In the fall of 1971, the squadron, along with the 92 BMW, began the transition from the B-52D to the B-52G. Duty called again in 1972-1973 when the crews and aircraft of the 325th participated in BULLET SHOT operations. Over the next twenty years, the 325th continued to operate the B-52G. By the late 1980s and early 1990s, changes on the world scene had major implications for the squadron. As a prelude to these alterations, the 325th Bombardment Squadron became known as the 325th Bomb Squadron on 1 September 1991. On the same date, the 325th became a member of the 92d Operations Group as the 92d Bomb Wing transformed to the objective wing structure. In spite of the inactivation of the 325th BS on 1 July 1994, the Air Force had plans for the squadron and announced that the squadron would join the 509th Bomb Wing, Whiteman AFB, Missouri, to become the second operational B-2 squadron. Thus, on 6 January 1998, the 325th returned to life amid ceremonies attended by General Eugene Habiger, U.S. Strategic Air Command commander-in-chief (and a former 325th commander) and Lieutenant General Phillip Ford, Eighth Air Force commander. At the same time, Lieutenant Colonel Will Gildner, Jr., became the commander of the 325th Bomb Squadron.

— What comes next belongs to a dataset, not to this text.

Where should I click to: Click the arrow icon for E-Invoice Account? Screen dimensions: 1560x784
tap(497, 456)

Among the initial assignments for the members of the 325th BS was the first-ever live release of a Joint Standoff Weapon (JSOW), or AGM-154, the most recent near-precision munition to be included in the B-2 arsenal. On 11 January 2000, crewmembers released the JSO from the Spirit of Kansas over the Utah Test and Training Range.
The following year, the 325th BS was called upon to take the B-2 bomber into combat for the first time during Operation ALLIED FORCE. From 24 March through 21 May 1999, the squadron sent its aircrews and aircraft almost nightly into harm’s way attempting to end the strife in the Kosovo region. After the terrorist attacks on 11 September 2001, the 325th was called into combat again as a part of Operation ENDURING FREEDOM. The Cavemen were again tested on 21 March 2003, during the opening days of Operation IRAQI FREEDOM. Throughout the duration of the air campaign 325th BS crews flew sustained B-2 operations from Diego Garcia, British Indian Ocean Territory and Whiteman AFB, Missouri. This marked the first combat deployment of the B-2, a historic event which accelerated the decision to declare the weapon system Fully Operational Capable in December 2003.

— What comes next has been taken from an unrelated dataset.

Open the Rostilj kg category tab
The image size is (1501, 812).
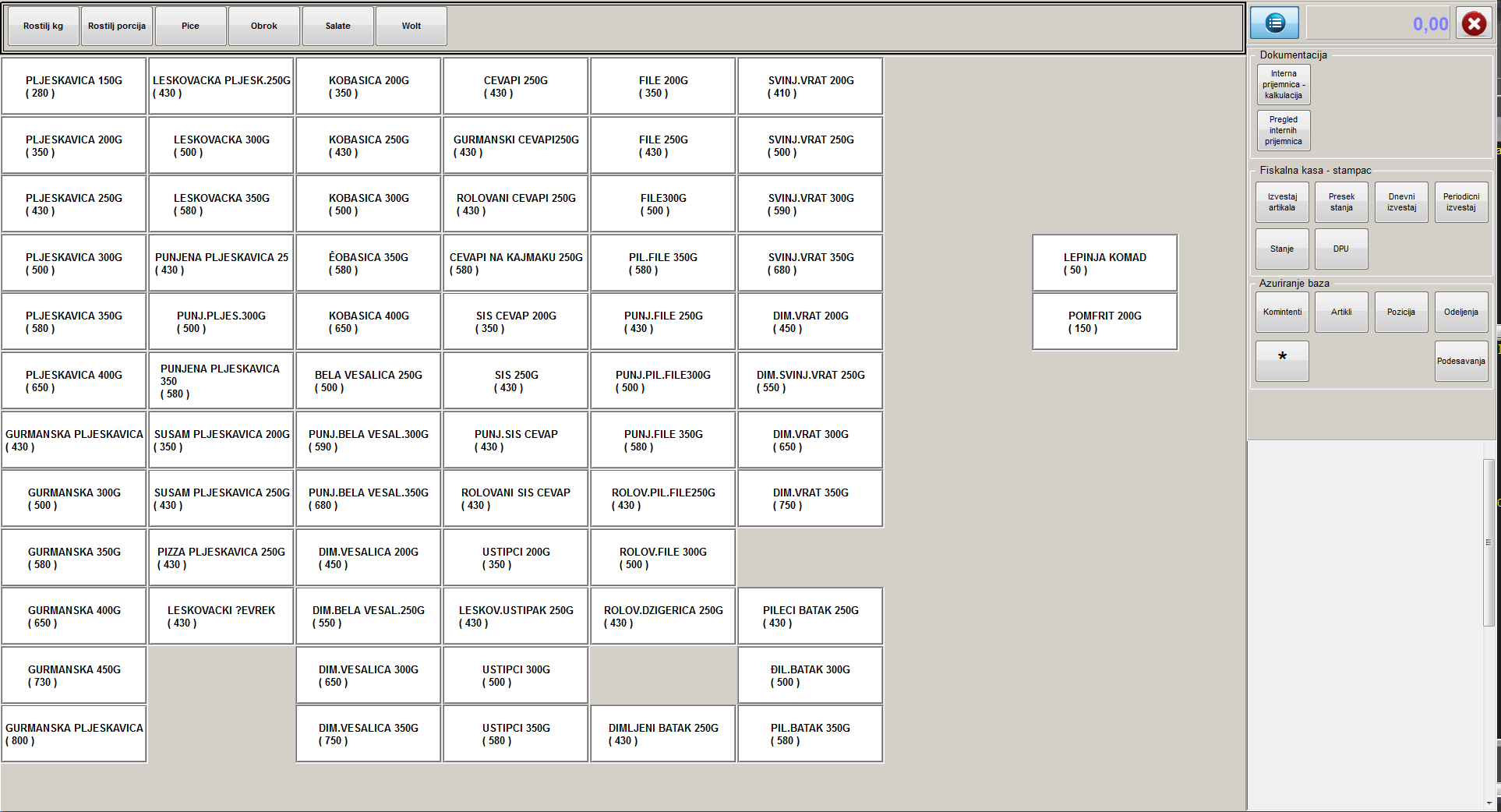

Following the incorporation of the B-2 into Air and Space Expeditionary Force (AEF) normal bomber rotation, the 325th BS was deployed to Andersen AFB, Guam several times. From 30 April-30 June 2005 the Cavemen made Andersen Air Force Base, Guam, the B-2’s temporary home, as part of an Air Expeditionary Force operations. This 120-day tour marked the longest in the bomber’s 13-year history.

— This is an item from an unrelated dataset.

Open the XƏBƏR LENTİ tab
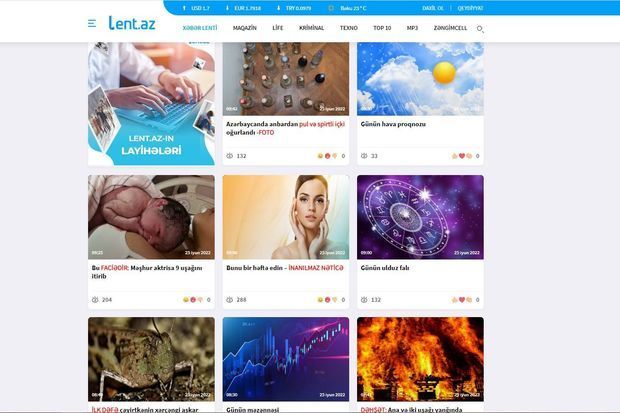The image size is (620, 413). [x=200, y=28]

The 325th BS was also deployed with B-2s to Nellis AFB, Nevada to participate in Red Flag exercises designed to increase combat readiness, capability and survivability of participating units by providing realistic training in a combined air ground and electronic threat environment.
Effective 9 September 2005 the 325th Bomb Squadron was re-designated the 325th Weapons Squadron and replaced the 715 Weapons Squadron at Whiteman AFB. Although geographically located at Whiteman, the 325th WPS is officially assigned to the US Air Force Weapons School, 57th Wing, Nellis AFB, Nevada.